Bioidentical Hormones & Cancer: Time for Clarity

Something that has been taught and repeated for more than two decades does not simply disappear from medical and public awareness overnight.
In my daily practice, I continue to observe how deeply many women still fear hormone replacement therapy. This is not because they have had negative experiences themselves, but because a certain narrative has taken root over the years.
- Hormones are risky.
- Hormones cause cancer.
- Hormones are best avoided.
These beliefs run deep. Often unconsciously. They continue to shape decisions to this day.
A Generation Without Hormone Therapy (2002–2025):
Following the publication of the Women's Health Initiative (WHI) study in 2002 [1], there was a significant global change in the treatment of women experiencing perimenopause and menopause.
In the years that followed, the use of hormone therapy declined dramatically. This was not because it had lost its effectiveness. Fear became the driving force.
Between 2002 and 2025, nearly an entire generation of women went without adequate hormonal support, despite having significant symptoms and clear medical indications. For countless women, this meant:
- years of untreated menopausal symptoms;
- an increased risk of osteoporosis and fractures [4];
- a rise in cardiovascular disease;
- cognitive changes;
- a noticeable decline in quality of life.
Today, experts are increasingly speaking openly about this unnecessary suffering. This was not because treatment did not exist, but because there was a fear of using it.
Why the fear persists
Even though scientific evidence has evolved considerably, the central message from the early 2000s still lingers.
'Hormones are dangerous.'
This view has been perpetuated for years through medical education, clinical practice, media coverage and personal conversations.
Two generations of healthcare providers received little to no structured training in modern menopause medicine. Hormones were considered delicate, controversial or a last resort.
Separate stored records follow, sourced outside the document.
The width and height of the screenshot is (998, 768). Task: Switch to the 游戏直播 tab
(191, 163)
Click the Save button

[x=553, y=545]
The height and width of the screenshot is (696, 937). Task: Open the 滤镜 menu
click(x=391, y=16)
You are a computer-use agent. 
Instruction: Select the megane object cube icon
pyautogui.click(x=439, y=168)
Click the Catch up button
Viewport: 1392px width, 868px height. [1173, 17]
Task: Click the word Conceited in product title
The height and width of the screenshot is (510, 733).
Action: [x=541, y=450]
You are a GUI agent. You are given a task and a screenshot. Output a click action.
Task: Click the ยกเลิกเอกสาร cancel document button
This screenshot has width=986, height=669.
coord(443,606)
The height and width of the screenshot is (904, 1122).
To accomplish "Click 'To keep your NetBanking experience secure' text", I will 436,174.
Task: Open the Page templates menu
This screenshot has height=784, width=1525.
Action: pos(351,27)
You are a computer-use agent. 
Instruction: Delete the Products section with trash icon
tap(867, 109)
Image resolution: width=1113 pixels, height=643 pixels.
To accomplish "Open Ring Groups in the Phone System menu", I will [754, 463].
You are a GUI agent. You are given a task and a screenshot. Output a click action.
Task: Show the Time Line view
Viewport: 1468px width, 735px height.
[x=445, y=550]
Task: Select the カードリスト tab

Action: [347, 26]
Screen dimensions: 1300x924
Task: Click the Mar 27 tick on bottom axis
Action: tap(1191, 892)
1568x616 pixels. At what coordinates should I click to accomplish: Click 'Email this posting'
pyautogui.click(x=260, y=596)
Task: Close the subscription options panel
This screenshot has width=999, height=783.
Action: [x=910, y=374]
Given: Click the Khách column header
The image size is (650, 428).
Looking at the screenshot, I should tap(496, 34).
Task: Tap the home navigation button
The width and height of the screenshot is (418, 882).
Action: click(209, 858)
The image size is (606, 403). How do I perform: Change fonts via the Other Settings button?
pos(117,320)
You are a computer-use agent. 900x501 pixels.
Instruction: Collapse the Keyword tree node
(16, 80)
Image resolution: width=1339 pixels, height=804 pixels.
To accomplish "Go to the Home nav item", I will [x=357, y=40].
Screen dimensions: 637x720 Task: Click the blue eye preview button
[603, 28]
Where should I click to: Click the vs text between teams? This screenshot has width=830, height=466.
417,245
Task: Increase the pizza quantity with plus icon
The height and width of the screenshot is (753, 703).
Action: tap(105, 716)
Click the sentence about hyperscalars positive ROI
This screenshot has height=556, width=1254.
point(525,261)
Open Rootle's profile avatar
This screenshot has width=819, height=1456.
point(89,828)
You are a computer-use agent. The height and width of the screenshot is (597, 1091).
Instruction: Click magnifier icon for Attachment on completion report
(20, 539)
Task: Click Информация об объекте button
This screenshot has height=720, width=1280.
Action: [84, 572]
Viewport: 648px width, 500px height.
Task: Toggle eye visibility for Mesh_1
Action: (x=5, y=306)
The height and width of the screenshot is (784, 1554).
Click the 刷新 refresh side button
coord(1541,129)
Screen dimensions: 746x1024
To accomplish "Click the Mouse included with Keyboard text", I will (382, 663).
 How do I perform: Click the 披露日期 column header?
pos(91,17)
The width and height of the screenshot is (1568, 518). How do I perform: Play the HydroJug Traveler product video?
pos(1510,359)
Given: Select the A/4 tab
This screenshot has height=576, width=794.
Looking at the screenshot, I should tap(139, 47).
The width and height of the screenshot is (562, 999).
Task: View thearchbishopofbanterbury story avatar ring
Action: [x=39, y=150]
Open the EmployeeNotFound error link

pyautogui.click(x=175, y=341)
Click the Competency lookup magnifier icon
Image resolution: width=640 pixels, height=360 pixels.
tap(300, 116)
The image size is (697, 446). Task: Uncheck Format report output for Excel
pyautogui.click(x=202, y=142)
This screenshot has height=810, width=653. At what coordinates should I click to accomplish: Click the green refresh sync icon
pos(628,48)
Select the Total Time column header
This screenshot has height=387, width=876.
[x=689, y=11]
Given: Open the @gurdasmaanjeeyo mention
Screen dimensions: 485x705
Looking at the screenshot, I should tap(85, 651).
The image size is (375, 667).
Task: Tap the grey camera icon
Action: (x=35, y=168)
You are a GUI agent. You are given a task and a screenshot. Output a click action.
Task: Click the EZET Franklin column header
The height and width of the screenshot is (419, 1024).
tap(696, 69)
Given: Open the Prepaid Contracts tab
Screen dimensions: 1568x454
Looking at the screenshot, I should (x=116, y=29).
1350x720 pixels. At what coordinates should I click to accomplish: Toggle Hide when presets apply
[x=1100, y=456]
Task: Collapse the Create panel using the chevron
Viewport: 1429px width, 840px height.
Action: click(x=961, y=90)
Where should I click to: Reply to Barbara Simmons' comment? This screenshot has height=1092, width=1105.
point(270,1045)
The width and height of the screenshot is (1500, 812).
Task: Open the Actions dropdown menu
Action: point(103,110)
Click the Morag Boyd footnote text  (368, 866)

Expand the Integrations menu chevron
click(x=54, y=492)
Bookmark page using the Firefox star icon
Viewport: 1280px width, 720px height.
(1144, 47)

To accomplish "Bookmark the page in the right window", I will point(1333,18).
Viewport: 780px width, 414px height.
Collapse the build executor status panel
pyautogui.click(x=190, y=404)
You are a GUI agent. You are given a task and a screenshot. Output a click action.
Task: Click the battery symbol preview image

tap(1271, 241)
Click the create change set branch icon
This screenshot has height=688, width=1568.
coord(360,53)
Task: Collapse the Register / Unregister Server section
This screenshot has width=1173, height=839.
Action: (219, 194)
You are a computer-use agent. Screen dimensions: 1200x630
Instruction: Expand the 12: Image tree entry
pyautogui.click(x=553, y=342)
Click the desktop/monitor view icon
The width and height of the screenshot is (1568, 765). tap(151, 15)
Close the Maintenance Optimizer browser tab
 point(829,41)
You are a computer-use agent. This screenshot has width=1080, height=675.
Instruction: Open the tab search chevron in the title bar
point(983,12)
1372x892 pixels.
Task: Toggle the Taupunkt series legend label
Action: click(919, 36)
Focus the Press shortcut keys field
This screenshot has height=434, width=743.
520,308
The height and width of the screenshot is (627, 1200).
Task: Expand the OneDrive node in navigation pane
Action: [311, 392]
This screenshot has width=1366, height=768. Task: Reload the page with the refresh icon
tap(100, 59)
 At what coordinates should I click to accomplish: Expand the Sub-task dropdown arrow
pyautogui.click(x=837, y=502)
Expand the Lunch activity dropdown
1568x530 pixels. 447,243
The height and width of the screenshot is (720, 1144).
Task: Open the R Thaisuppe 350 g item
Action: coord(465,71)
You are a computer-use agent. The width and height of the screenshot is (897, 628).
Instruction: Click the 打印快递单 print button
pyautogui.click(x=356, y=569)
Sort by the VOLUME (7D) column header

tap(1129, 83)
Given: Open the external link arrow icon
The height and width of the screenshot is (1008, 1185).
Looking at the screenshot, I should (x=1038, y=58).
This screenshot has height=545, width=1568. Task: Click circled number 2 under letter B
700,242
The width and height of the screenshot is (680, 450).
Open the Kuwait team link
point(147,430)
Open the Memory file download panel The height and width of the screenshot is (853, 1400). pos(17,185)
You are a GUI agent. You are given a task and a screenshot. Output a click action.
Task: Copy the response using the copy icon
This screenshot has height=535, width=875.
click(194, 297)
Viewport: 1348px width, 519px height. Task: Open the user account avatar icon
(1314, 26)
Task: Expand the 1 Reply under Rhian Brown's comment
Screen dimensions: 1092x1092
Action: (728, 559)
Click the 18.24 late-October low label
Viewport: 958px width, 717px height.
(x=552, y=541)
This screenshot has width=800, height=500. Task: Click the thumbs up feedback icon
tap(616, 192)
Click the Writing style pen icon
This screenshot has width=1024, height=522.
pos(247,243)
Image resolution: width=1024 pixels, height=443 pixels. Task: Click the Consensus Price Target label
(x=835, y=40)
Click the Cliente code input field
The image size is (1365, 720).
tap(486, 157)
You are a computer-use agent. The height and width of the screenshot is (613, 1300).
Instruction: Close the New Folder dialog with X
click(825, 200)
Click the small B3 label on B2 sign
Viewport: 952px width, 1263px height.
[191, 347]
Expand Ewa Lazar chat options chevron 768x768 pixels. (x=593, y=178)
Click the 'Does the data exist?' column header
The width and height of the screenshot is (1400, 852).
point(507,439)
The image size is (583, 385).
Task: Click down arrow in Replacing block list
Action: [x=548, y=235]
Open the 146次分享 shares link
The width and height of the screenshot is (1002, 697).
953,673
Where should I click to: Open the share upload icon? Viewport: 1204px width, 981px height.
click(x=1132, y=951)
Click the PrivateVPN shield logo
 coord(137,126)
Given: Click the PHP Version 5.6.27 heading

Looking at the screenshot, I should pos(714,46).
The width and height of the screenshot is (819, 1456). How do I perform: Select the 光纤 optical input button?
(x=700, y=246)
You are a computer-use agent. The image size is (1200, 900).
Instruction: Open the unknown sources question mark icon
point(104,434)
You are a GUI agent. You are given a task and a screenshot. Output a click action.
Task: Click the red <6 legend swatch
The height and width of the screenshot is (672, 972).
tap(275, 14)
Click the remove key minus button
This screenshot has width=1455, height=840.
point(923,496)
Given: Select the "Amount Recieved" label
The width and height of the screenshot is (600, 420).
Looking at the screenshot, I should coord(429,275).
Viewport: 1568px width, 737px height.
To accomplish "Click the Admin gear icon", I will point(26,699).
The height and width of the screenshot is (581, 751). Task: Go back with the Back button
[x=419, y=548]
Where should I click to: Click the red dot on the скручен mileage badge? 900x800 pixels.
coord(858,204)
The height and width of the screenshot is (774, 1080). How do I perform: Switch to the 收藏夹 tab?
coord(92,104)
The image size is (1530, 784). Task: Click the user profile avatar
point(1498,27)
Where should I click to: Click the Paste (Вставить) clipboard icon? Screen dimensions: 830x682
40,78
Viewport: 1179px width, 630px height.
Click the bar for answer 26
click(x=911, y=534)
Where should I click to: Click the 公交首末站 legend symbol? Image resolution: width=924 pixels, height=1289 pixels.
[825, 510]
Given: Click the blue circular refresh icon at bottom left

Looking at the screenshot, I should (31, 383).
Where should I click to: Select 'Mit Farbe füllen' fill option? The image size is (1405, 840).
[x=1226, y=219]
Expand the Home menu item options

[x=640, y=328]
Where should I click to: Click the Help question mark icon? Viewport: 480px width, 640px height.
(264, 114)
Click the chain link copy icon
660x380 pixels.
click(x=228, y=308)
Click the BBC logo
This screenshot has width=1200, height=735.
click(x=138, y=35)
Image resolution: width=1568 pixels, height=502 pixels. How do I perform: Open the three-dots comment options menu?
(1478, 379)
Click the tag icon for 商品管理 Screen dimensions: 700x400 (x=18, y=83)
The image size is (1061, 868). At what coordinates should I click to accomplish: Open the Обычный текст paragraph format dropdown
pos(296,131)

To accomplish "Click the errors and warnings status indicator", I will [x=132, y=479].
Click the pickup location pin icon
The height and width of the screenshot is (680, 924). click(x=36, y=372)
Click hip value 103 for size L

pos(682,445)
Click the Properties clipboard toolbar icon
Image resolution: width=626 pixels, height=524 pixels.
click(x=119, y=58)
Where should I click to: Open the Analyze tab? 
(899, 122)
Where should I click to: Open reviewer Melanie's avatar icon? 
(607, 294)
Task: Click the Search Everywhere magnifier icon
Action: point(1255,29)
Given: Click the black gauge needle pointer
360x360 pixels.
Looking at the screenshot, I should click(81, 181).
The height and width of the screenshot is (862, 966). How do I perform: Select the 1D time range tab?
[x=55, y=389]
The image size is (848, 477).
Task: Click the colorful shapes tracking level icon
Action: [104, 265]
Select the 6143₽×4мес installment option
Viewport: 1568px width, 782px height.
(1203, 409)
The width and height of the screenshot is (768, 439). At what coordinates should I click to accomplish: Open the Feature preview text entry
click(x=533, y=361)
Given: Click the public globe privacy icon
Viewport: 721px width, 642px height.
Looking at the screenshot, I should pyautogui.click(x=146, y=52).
To this day, many patients tell me that their symptoms are not taken seriously, or are only superficially treated, without a proper hormonal assessment or exploration of the underlying causes.
The WHI Study: What Was Actually Studied?
One key point that remains widely misunderstood is that the WHI study did not examine modern hormone therapy. It investigated:
- oral conjugated equine oestrogens combined with a synthetic progestin (medroxyprogesterone acetate);
- in women with an average age of 63;
- often 10 to 15 years past menopause.
It did not study:
- bioidentical estradiol;
- transdermal hormone therapy, such as patches, gels or sprays;
- bioidentical progesterone.
Therefore, the sweeping conclusion that 'hormones are dangerous' was based on a significant oversimplification. This oversimplification had far-reaching consequences.

Bioidentical hormones and the birth control pill
An important distinction is often overlooked. The birth control pill contains synthetic progestins, not bioidentical progesterone.
Large-scale epidemiological studies, including Danish research involving over 1.8 million women, have revealed that certain synthetic progestins may increase the risk of cancer.
This risk is not attributable to oestradiol itself, but rather to the altered chemical structure of progestins. Bioidentical progesterone behaves differently in the body.
FDA Update 2025: A Medical Turning Point
On 25 November 2025, the U.S. Food and Drug Administration released a comprehensive update [2] on hormone therapy.
Under the title 'Updated Labelling for Menopausal Hormone Therapy', previous blanket warnings were revised and differentiated. I consider this step by the FDA [3] long overdue and, at the same time, an important turning point.
The FDA now explicitly emphasises:
- the necessity of an individualised risk–benefit assessment;
- a clear distinction between:
- local therapy, such as vaginal oestrogen;
- systemic therapy;
- transdermal application;
- the relevance of the timing hypothesis;
- support for personalised hormone therapy.
The goal of this revision is to reduce diffuse fears and enable evidence-based decision-making.
Modern hormone therapy: today
Today's hormone therapy differs fundamentally from earlier approaches. It is based on:
- bioidentical 17β-estradiol, preferably administered transdermally as a patch, gel or spray;
- bioidentical progesterone;
- individualised dosing;
- regular medical supervision.
When used appropriately, particularly before the age of 60 or within ten years of menopause, an individualised hormone therapy regimen can:
- protect bone health
- support cardiovascular function
- help stabilise cognitive performance
- significantly improve sleep, mood, and overall quality of life
Responsibility towards future generations
The impact of the WHI study does not end with updated guidelines or regulatory changes.
Medical beliefs formed over decades do not shift overnight. Without targeted education, there is a real risk that future generations of women will continue to be underserved, even though medical options have long been available.
Modern menopause medicine therefore means more than just treatment. It also requires education, differentiation and greater awareness.
A final thought
The central question today is no longer “Are hormones dangerous?”
The more important questions are:
- Which hormones? At what time? In what form? And for which woman?
The consequences of the WHI study do not end in 2025. What shapes one generation often continues to influence those that follow.